En l’espèce, la déclaration d’appel consiste en plusieurs paragraphes stéréotypés etune argumentation reposant sur l’absence d’audition de l’intéressé par les autorités guinéennes et l’absence de preuve d’une délivrance de laissez-passer à bref délai ou de réservation d’un vol. Ces circonstances sont celles qui s’imposent à partir de la troisième prolongation selon l’article L. 742-5 du code précité (la situation d’espèce est une deuxième prolongation selon l’article L. 742-4 ).
Or, d’une part, la déclaration d’appel ne contient aucune critique de la décision de prolongation, notamment au regard des conditions du maintien de la rétention au stade de la deuxième prolongation, laquelle obéit aux règles de l’article L. 742-4 du code précité, d’autre part, la déclaration d’appel ne comporte aucun élément circonstancié sur la situation de M. [V].

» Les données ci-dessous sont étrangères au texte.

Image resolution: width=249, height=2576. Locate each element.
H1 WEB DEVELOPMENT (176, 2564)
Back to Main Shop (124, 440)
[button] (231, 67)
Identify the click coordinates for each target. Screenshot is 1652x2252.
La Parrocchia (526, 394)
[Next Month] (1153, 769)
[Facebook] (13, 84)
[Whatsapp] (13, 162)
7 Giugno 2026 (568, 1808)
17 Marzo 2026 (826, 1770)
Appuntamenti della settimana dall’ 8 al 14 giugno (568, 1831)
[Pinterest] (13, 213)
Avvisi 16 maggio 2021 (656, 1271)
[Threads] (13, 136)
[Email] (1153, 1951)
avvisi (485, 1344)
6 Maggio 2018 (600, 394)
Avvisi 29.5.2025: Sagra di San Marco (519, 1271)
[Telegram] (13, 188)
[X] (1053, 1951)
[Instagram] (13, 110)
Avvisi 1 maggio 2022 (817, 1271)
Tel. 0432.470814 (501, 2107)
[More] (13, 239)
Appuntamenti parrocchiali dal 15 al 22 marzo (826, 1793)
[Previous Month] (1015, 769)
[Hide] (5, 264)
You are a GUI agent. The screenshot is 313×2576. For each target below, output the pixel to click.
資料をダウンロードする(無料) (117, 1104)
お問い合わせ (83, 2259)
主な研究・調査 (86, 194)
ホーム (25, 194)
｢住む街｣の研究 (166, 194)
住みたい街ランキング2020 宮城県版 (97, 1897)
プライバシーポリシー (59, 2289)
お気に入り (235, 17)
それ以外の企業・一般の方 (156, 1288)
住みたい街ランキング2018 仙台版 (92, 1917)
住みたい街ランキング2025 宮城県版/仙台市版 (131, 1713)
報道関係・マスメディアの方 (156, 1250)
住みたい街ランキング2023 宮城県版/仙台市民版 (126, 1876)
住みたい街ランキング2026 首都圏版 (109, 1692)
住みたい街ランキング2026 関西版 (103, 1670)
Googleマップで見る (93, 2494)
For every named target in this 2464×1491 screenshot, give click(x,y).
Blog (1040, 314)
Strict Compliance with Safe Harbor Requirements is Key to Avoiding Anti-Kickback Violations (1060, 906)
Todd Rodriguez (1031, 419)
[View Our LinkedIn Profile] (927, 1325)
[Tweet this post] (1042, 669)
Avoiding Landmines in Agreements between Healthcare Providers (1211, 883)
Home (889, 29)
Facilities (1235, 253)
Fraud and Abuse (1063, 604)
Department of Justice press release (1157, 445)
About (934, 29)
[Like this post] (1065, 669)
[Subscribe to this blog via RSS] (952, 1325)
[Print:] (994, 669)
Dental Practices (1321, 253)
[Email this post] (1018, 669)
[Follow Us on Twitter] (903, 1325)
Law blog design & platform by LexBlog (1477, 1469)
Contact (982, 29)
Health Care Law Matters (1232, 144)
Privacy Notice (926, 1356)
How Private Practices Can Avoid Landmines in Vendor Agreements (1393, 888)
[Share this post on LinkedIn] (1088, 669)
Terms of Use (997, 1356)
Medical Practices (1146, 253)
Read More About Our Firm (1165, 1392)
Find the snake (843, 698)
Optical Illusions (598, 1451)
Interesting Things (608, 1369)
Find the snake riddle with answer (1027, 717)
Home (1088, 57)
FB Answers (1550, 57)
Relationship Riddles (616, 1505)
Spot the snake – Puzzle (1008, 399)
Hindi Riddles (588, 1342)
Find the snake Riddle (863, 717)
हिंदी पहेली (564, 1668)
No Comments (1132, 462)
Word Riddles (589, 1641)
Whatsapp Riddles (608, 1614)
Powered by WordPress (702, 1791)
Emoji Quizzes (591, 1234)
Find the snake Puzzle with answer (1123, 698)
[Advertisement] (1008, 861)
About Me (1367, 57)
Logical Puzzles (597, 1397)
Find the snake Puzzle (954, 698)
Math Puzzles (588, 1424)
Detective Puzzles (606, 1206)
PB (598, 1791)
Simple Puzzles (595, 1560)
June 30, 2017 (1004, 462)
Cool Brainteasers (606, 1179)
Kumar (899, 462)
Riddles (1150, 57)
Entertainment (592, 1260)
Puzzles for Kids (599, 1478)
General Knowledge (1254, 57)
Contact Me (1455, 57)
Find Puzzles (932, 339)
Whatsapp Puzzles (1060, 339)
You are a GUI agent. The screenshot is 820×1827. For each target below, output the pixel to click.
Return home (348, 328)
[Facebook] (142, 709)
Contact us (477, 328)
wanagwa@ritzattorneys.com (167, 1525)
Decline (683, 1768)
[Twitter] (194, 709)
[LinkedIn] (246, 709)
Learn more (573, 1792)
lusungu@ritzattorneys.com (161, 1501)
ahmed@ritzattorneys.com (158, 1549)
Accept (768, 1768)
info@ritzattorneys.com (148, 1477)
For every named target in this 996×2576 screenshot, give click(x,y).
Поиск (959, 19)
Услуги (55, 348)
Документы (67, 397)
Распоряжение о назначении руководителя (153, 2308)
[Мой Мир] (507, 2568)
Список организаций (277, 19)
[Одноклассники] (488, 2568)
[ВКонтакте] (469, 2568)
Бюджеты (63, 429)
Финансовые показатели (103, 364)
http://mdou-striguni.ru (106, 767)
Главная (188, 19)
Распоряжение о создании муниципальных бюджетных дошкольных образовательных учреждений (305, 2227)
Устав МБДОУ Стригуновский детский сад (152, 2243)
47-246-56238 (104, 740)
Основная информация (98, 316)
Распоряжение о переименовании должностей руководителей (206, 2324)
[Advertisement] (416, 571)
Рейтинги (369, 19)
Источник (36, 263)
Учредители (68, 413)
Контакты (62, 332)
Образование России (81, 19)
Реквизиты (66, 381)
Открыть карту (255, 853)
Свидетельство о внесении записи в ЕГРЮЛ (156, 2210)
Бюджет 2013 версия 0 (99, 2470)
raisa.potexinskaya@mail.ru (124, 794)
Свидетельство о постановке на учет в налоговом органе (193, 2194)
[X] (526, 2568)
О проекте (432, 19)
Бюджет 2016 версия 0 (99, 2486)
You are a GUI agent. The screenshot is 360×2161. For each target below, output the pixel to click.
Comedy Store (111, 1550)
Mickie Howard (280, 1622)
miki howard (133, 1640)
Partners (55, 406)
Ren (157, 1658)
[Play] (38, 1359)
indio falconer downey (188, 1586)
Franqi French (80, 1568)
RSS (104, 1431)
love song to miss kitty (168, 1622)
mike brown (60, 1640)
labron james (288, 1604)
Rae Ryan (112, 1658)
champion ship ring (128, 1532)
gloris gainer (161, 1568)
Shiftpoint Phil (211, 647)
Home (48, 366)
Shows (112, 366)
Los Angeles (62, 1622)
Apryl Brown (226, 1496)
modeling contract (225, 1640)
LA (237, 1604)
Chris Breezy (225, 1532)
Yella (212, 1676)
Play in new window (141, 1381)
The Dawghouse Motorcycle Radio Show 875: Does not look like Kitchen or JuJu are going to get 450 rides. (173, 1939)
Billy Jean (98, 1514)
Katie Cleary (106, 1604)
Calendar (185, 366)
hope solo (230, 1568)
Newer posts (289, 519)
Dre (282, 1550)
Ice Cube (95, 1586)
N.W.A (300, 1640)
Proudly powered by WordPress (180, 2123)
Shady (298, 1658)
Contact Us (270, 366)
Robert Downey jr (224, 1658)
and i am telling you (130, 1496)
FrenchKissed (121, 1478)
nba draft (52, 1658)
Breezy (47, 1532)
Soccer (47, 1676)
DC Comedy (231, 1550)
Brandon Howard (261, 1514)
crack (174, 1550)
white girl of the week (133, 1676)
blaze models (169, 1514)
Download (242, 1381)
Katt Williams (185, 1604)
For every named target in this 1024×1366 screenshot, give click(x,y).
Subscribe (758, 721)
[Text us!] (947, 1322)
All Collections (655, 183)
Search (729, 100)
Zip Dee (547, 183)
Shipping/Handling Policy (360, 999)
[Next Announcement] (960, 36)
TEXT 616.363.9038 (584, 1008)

En l’absence de toute illégalité susceptible d’affecter les conditions (découlant du droit de l’Union) de légalité de la rétention, et à défaut d’autres moyens présentés en appel, il y a lieu de constater que le grief, qui ne conteste pas la motivation de la décision du juge des libertés et de la détention, est manifestement irrecevable.
PAR CES MOTIFS
REJETONS la déclaration d’appel,
ORDONNONS la remise immédiate au procureur général d’une expédition de la présente ordonnance.
Fait à Paris le 28 décembre 2024 à
LE GREFFIER, LE PRÉSIDENT,
REÇU NOTIFICATION DE L’ORDONNANCE ET DE L’EXERCICE DES VOIES DE RECOURS :
Pour information :
L’ordonnance n’est pas susceptible d’opposition.
Le pourvoi en cassation est ouvert à l’étranger, à l’autorité administrative qui a prononcé le maintien en zone d’attente ou la rétention et au ministère public.
Le délai de pourvoi en cassation est de deux mois à compter de la notification.
Le pourvoi est formé par déclaration écrite remise au secrétariat greffe de la Cour de cassation par l’avocat au Conseil d’Etat et à la Cour de cassation constitué par le demandeur.
Notification effectuée aux parties par LRAR ou télécopie et/ou courriel.